Yes, it's not easy to find examples of the cake pattern in libraries. The Scala compiler itself is probably the best-known (and first) example, whereby a compiler instance can be configured by mixing in a set of traits such that things like reporting output and compile settings must all be provided for a concrete compiler to be instantiated. Different tools (e.g. the REPL, `scalac` and SBT) all instantiate variants of the cake.

Although I've used the cake pattern quite extensively in my own end-user applications, if I remember correctly, none of my open-source libraries use it, and I've found it to be difficult to configure cleanly. One use case I had a few years ago involved representing forms (e.g. web forms) as a cake, with fields as inner classes. I can't remember the details, but my implementation separated the submission and validation logic from the presentation layer into different cake slices, so that (for example) different front-ends could be used. The idea was that the presentation slices crosscut both the form itself, and the inner field classes.

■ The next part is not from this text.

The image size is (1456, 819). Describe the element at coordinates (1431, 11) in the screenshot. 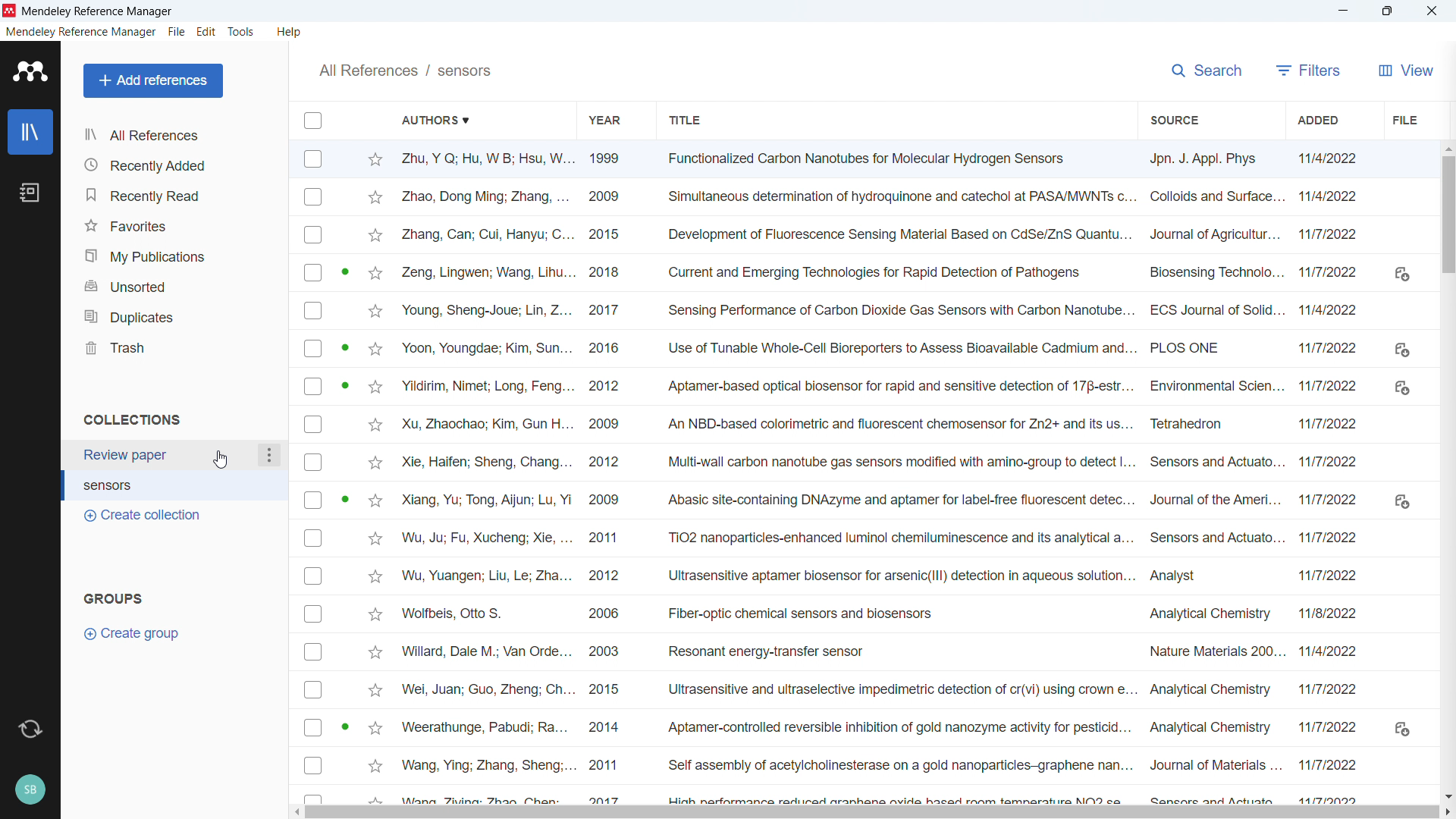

One problem with this relates to the lack of virtual classes in Scala. For example, given a structure like this:

abstract class Form {
    type Field <: BasicField
      class BasicField
}

trait WebFrontEnd { this: Form =>
  type Field <: WebField
    trait WebField { this: Field => }
}

val form = new Form with WebFrontEnd

we have no way of instantiating a new instance of abstract type `Field` from inside `Form`, even though this is probably a necessity to do anything useful. We can work around this with some boilerplate, like so:

abstract class Form {
    type Field <: BasicField
      class BasicField
        def makeField(): Field
}

trait WebFrontEnd { this: Form =>
  type Field <: WebField
    trait WebField { this: Field => }
}

val form = new Form with WebFrontEnd {
    type Field = BasicField with WebField
      def makeField() = new BasicField with WebField
}

but that's quite a departure from the simplicity of using mixins at the call site as a simple way of describing how the form should work, e.g. `new Form with WebFrontEnd`, and having the compiler check that everything just nicely wires together.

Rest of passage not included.